Temperature gradient in wood during grinding

Grinding is a commonly used method for producing pulps for papermaking, but its rather poor energy efficiency is a drawback. This paper focuses on developing a model dealing with temperature rise in wood during grinding. The model paves the way for the development of theoretical methods which can be used for reducing the energy consumption of the process. In grinding, wood is loaded by grits, which cause stress waves in the wood matrix. The stress waves fatigue the wood and ultimately separate fibres from the matrix, but because of wood’s viscoelasticity, part of the mechanical energy of waves is converted into heat. In order to understand the wood temperature increase in this process, a mechanistic model is developed here.
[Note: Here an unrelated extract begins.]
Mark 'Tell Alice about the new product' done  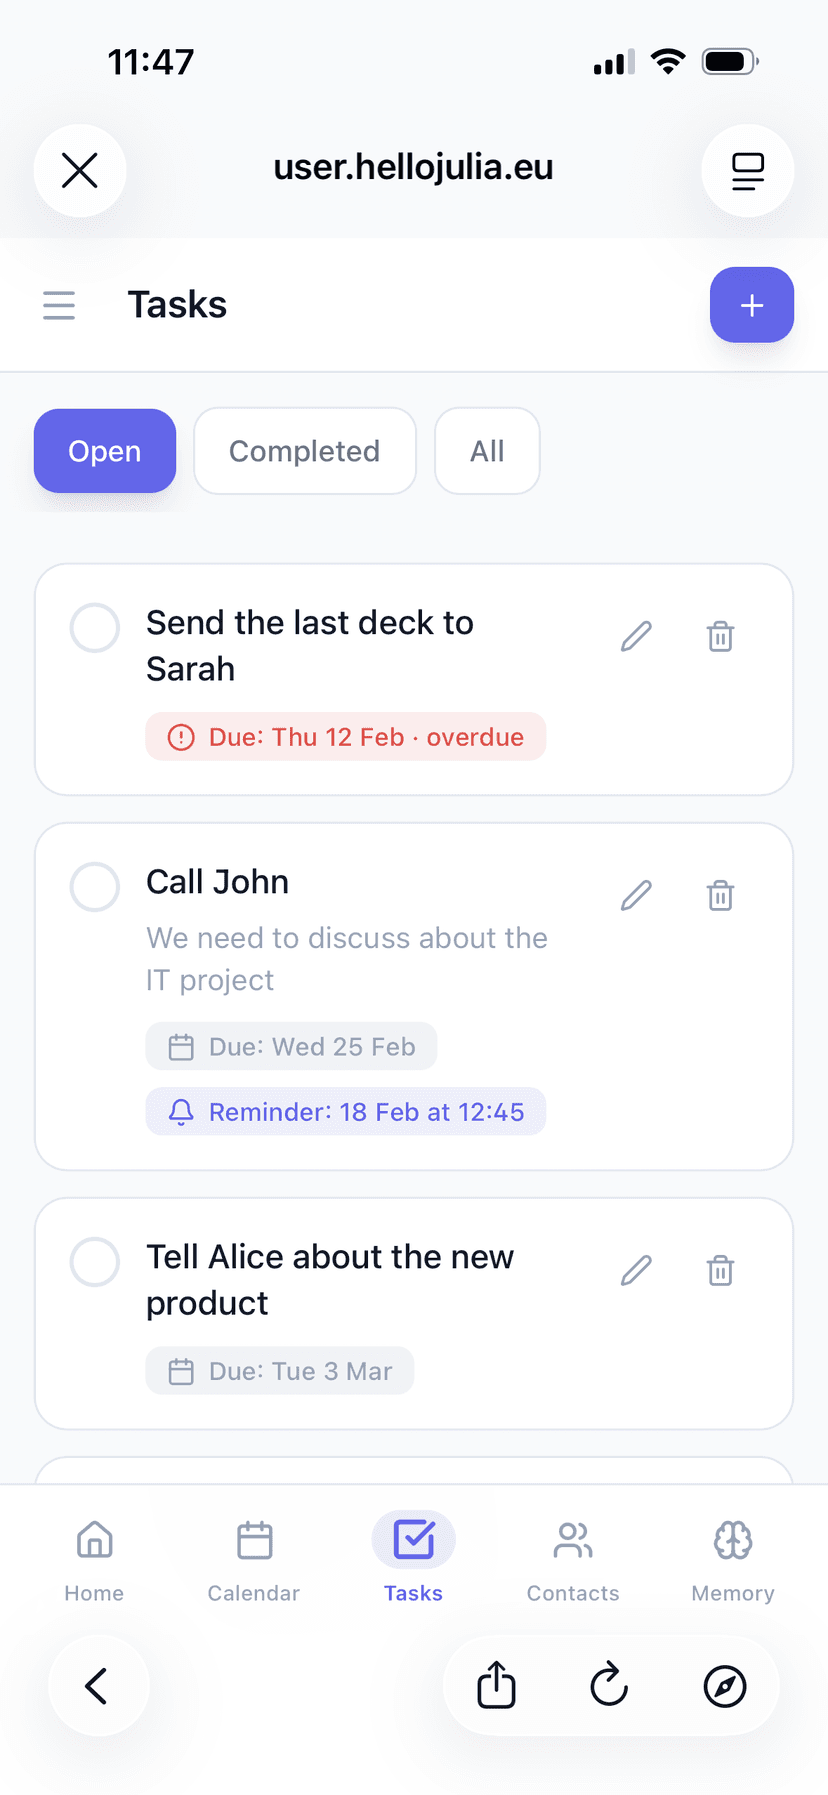coord(94,1262)
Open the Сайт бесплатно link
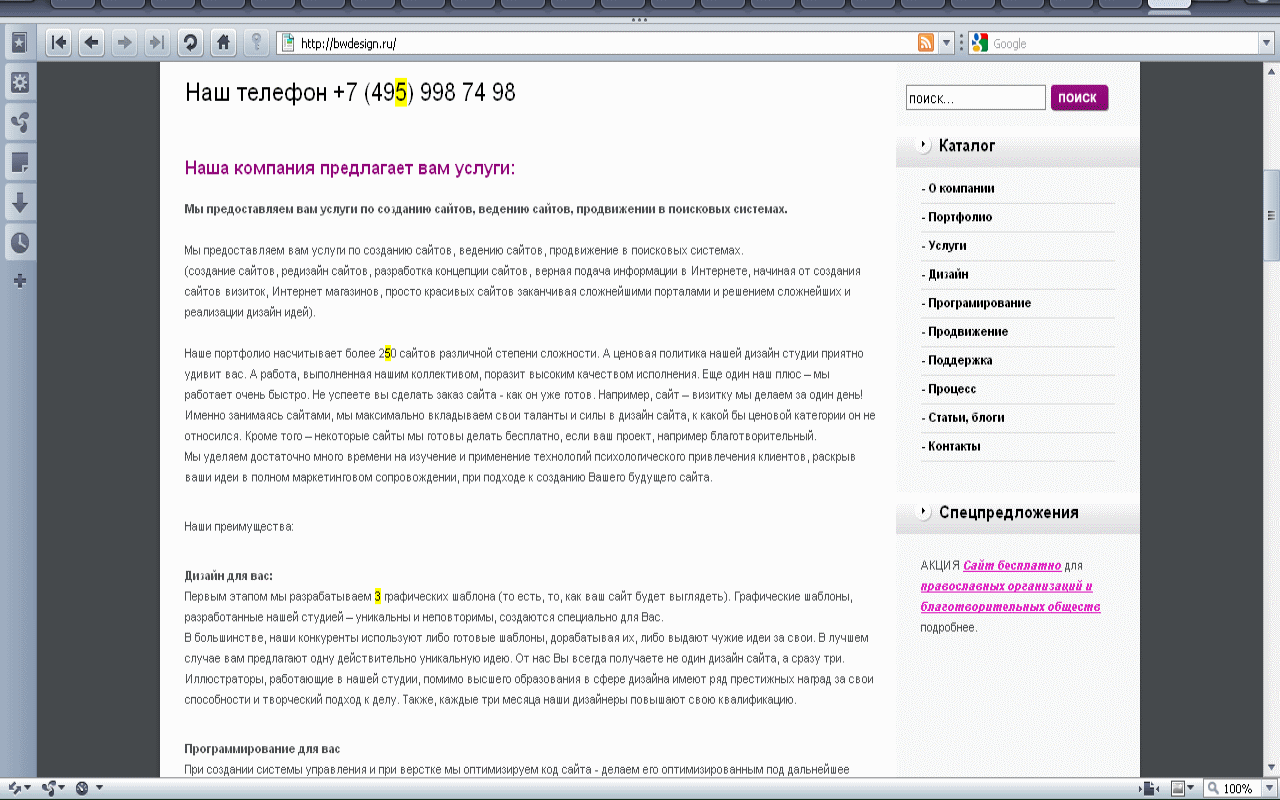Image resolution: width=1280 pixels, height=800 pixels. pos(1012,565)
The model is based on three hypotheses: a flux of mechanical energy occurs through the wood, the magnitude of the flux can be derived from the contact mechanics of the grits, and the rise in wood temperature can be determined from the dissipation of the flux. A temperature distribution in the actual grinding process was simulated with the model. The simulated temperatures were compared with a measured temperature profile obtained from the literature. The modelled and measured temperatures matched quite well. The simulations show that an increase in grit size results higher temperatures, whereas an increase in the distance between grits gives lower temperatures. The main result of the study is that the Hertz theory of contact mechanics can be considered an adequate method for analysing the effect of grits in the grinding process. The result shows that the Hertz theory is applicable when fatigue models are developed; these models can then be used to reduce the energy consumption of the process.